[Problem to work on] The lines from the start of the records through the one containing "Screen dimensions: 1011x1176" are to be transcribed exactly, and nothing else.

::: Provided data :::

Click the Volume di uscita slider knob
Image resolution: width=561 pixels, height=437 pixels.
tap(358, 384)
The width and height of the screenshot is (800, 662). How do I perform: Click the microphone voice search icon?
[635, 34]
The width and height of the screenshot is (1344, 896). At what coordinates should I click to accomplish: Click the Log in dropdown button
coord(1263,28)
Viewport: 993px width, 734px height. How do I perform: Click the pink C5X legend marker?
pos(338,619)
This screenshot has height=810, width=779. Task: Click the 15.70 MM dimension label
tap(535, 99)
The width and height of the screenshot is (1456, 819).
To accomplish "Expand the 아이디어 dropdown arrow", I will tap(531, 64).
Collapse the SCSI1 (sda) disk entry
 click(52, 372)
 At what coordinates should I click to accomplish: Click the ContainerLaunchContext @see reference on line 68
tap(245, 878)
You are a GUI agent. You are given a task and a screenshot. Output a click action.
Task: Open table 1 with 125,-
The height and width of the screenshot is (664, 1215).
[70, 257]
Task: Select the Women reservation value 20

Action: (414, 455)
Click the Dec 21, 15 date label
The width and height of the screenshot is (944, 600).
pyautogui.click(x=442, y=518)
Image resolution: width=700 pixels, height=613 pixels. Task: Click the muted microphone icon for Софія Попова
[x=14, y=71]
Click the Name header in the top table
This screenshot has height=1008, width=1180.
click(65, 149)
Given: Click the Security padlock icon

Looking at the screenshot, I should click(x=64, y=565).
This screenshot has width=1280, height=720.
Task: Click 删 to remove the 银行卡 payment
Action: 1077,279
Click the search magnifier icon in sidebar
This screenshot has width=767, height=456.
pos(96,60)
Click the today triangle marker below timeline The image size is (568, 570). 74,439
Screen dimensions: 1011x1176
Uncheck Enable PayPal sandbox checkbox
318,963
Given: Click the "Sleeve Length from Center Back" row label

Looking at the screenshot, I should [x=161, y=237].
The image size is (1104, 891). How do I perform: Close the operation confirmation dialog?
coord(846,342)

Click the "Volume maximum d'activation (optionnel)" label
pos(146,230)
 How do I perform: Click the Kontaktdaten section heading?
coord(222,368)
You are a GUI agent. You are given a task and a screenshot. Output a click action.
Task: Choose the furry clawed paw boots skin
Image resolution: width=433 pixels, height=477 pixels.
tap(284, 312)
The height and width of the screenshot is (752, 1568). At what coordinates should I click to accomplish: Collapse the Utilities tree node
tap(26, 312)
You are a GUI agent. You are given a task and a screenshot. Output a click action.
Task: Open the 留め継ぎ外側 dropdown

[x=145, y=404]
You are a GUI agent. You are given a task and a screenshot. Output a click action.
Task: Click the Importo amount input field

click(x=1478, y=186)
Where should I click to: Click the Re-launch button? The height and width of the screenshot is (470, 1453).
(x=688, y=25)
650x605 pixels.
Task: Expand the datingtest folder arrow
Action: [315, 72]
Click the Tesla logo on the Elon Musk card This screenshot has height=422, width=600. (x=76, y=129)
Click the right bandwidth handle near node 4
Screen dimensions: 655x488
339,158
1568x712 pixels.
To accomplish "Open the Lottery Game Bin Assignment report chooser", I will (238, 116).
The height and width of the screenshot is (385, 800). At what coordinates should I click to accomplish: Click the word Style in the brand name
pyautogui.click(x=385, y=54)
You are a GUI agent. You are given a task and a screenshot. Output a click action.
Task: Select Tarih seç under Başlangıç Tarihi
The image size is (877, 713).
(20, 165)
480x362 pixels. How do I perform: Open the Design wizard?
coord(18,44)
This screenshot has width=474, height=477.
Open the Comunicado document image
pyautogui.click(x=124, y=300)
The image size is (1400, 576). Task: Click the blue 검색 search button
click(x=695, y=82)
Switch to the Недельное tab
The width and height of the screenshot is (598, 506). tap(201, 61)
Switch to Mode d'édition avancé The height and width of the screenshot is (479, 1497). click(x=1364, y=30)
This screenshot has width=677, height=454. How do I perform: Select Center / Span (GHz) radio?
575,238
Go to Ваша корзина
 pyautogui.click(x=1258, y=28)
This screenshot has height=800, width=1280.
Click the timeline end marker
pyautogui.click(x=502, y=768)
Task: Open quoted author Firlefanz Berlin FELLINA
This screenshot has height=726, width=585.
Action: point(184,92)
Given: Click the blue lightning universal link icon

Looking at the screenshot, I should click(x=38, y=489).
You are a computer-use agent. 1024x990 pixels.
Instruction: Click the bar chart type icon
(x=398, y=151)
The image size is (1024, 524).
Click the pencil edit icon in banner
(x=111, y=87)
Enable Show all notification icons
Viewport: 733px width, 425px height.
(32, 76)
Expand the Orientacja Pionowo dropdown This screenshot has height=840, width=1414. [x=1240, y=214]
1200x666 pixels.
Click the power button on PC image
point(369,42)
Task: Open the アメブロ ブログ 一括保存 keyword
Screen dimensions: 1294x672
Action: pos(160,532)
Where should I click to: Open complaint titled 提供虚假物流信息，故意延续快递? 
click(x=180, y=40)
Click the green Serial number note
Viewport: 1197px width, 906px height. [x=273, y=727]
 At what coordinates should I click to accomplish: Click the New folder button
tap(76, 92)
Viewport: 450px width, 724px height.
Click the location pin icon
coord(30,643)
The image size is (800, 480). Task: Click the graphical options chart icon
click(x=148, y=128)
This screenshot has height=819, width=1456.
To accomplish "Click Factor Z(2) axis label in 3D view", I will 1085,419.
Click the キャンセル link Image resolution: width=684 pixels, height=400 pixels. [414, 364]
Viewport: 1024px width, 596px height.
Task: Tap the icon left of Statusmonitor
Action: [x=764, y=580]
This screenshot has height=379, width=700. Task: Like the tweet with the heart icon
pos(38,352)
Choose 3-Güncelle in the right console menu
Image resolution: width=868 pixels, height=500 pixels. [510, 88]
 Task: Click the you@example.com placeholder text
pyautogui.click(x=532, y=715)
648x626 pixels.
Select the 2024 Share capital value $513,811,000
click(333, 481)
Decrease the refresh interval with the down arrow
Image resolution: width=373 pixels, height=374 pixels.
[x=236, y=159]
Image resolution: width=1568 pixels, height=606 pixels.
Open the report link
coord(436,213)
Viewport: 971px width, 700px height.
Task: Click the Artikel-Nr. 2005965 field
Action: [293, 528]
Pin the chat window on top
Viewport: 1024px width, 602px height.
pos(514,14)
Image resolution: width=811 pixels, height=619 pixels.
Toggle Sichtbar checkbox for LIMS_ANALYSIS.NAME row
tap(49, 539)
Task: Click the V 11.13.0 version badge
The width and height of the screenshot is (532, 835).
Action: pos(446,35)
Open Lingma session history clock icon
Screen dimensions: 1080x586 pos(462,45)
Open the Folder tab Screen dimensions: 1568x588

:::

[Exercise response]
Click the Volume di uscita slider knob
Image resolution: width=561 pixels, height=437 pixels.
tap(358, 384)
The width and height of the screenshot is (800, 662). How do I perform: Click the microphone voice search icon?
[635, 34]
The width and height of the screenshot is (1344, 896). At what coordinates should I click to accomplish: Click the Log in dropdown button
coord(1263,28)
Viewport: 993px width, 734px height. How do I perform: Click the pink C5X legend marker?
pos(338,619)
This screenshot has height=810, width=779. Task: Click the 15.70 MM dimension label
tap(535, 99)
The width and height of the screenshot is (1456, 819).
To accomplish "Expand the 아이디어 dropdown arrow", I will tap(531, 64).
Collapse the SCSI1 (sda) disk entry
 click(52, 372)
 At what coordinates should I click to accomplish: Click the ContainerLaunchContext @see reference on line 68
tap(245, 878)
You are a GUI agent. You are given a task and a screenshot. Output a click action.
Task: Open table 1 with 125,-
The height and width of the screenshot is (664, 1215).
[70, 257]
Task: Select the Women reservation value 20

Action: (414, 455)
Click the Dec 21, 15 date label
The width and height of the screenshot is (944, 600).
pyautogui.click(x=442, y=518)
Image resolution: width=700 pixels, height=613 pixels. Task: Click the muted microphone icon for Софія Попова
[x=14, y=71]
Click the Name header in the top table
This screenshot has height=1008, width=1180.
click(65, 149)
Given: Click the Security padlock icon

Looking at the screenshot, I should click(x=64, y=565).
This screenshot has width=1280, height=720.
Task: Click 删 to remove the 银行卡 payment
Action: 1077,279
Click the search magnifier icon in sidebar
This screenshot has width=767, height=456.
pos(96,60)
Click the today triangle marker below timeline The image size is (568, 570). 74,439
Screen dimensions: 1011x1176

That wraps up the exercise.